▶ _Short problem_
Rewrite the items from the line containing "The image size" through the end of the items, swapping "image size" for "picture size" and leaving everything else as it is. Omit the pictures from your answer.

▶ _Data for this task_
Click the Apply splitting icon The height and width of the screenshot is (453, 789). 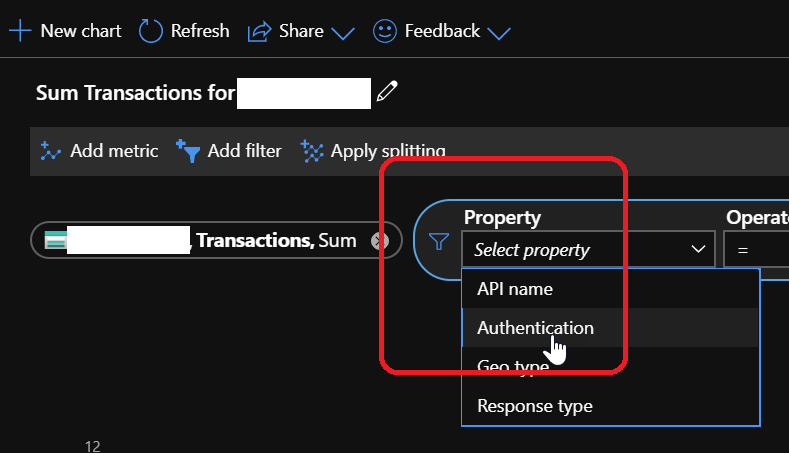click(x=313, y=151)
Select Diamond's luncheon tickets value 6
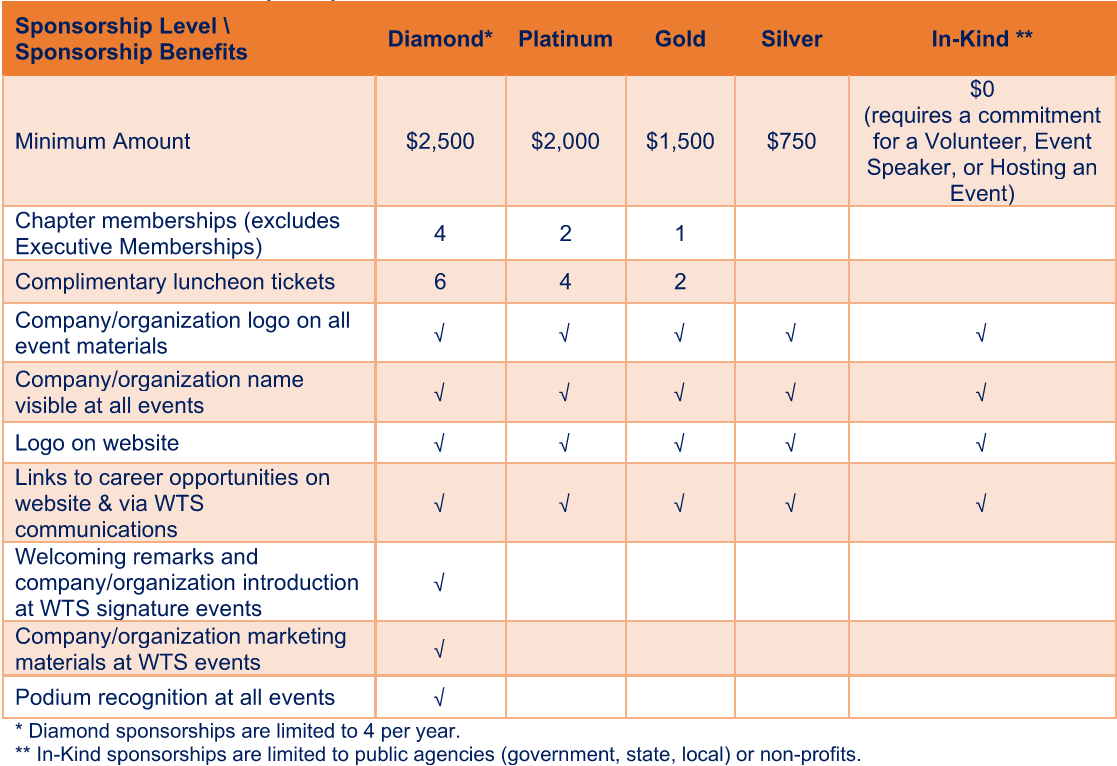The width and height of the screenshot is (1117, 766). click(x=440, y=282)

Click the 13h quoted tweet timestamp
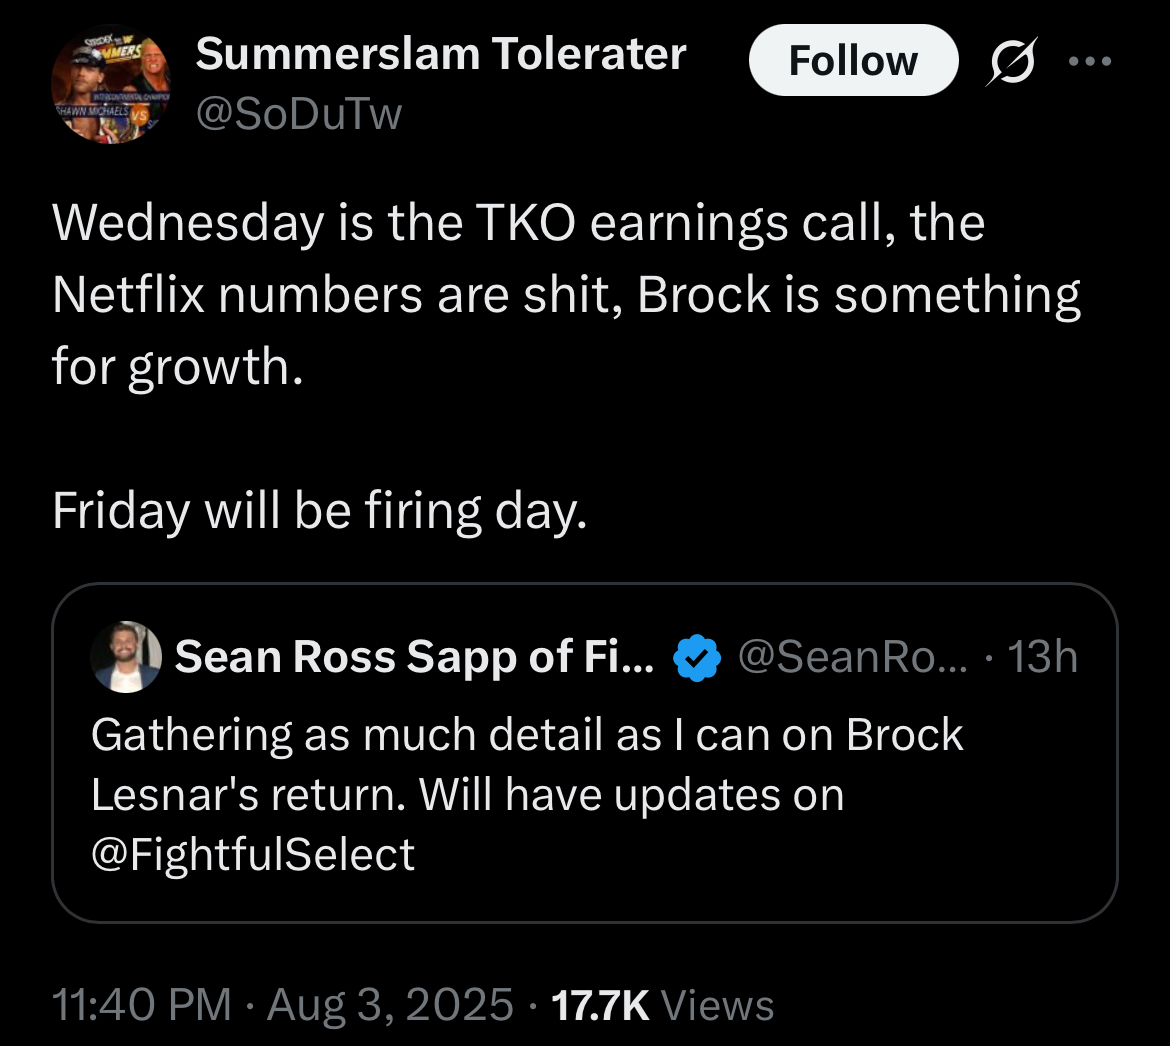[x=1042, y=657]
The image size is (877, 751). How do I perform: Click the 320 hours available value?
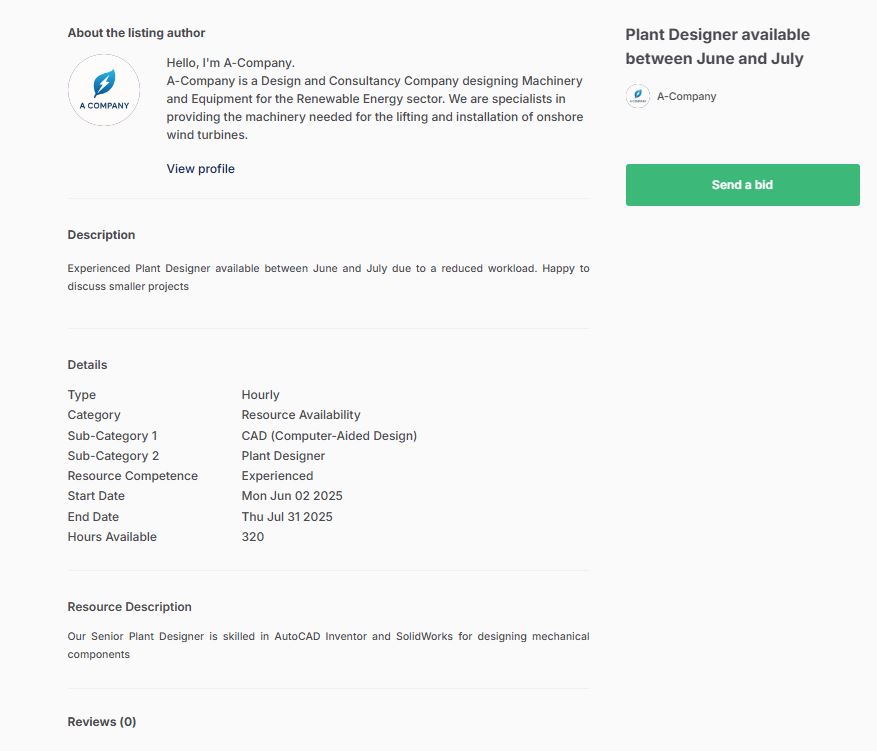click(x=253, y=537)
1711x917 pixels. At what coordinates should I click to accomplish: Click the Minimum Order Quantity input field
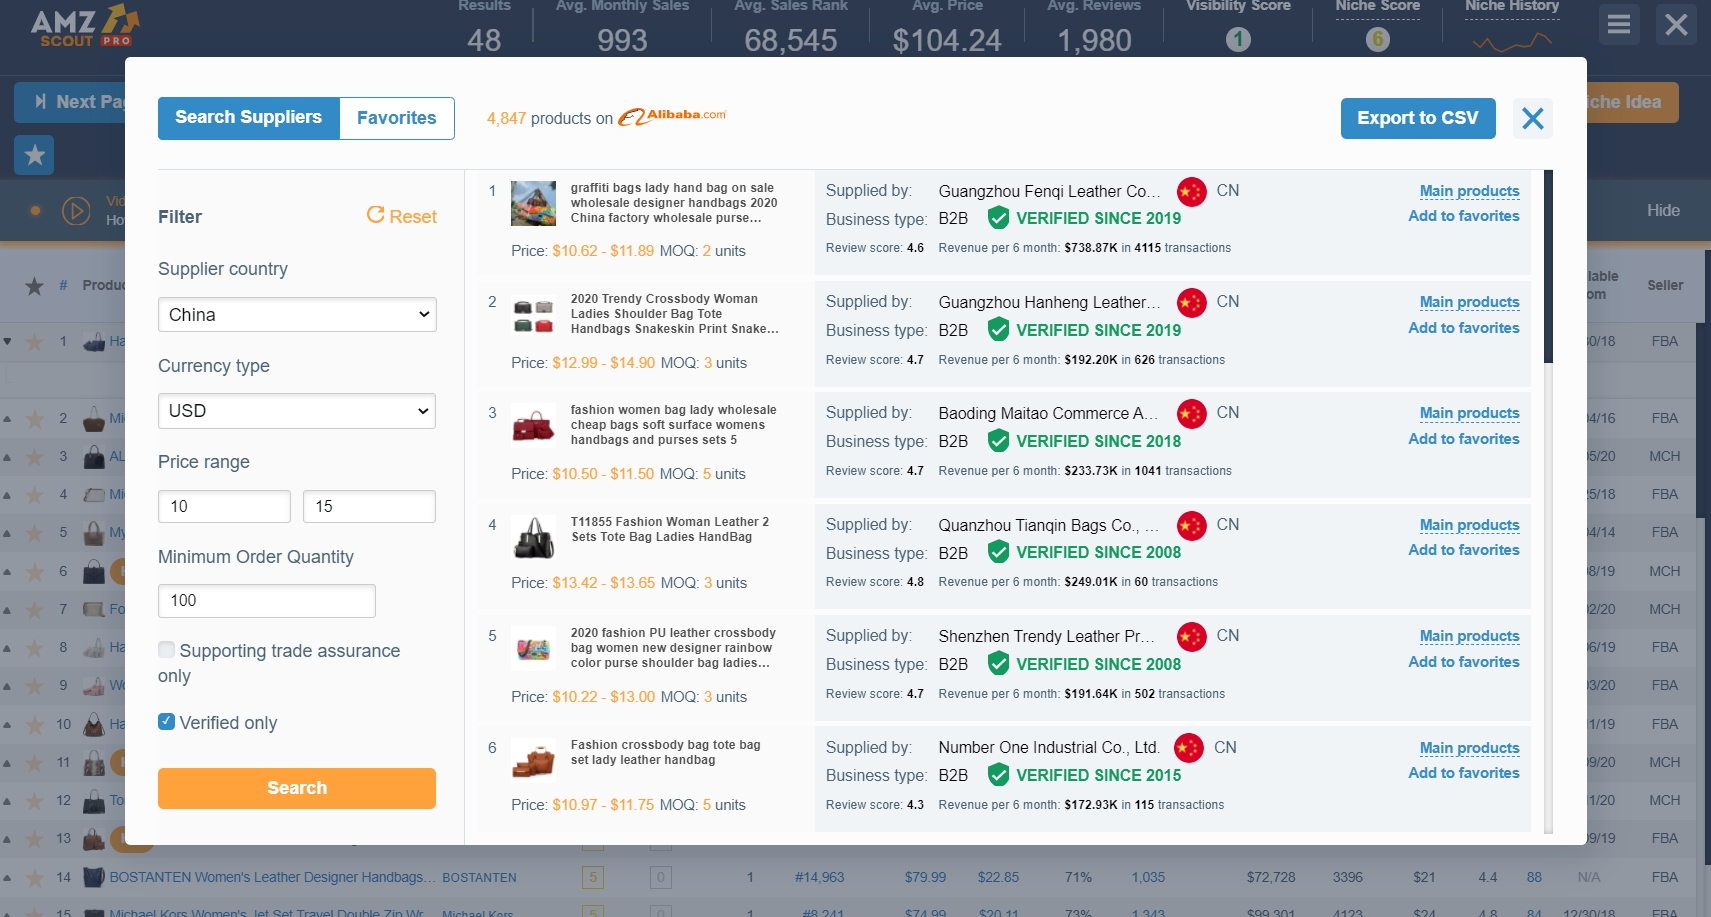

▶ _Exercise answer_
The picture size is (877, 751). How do I perform: Click the 320 hours available value?
click(x=253, y=537)
1711x917 pixels. At what coordinates should I click to accomplish: Click the Minimum Order Quantity input field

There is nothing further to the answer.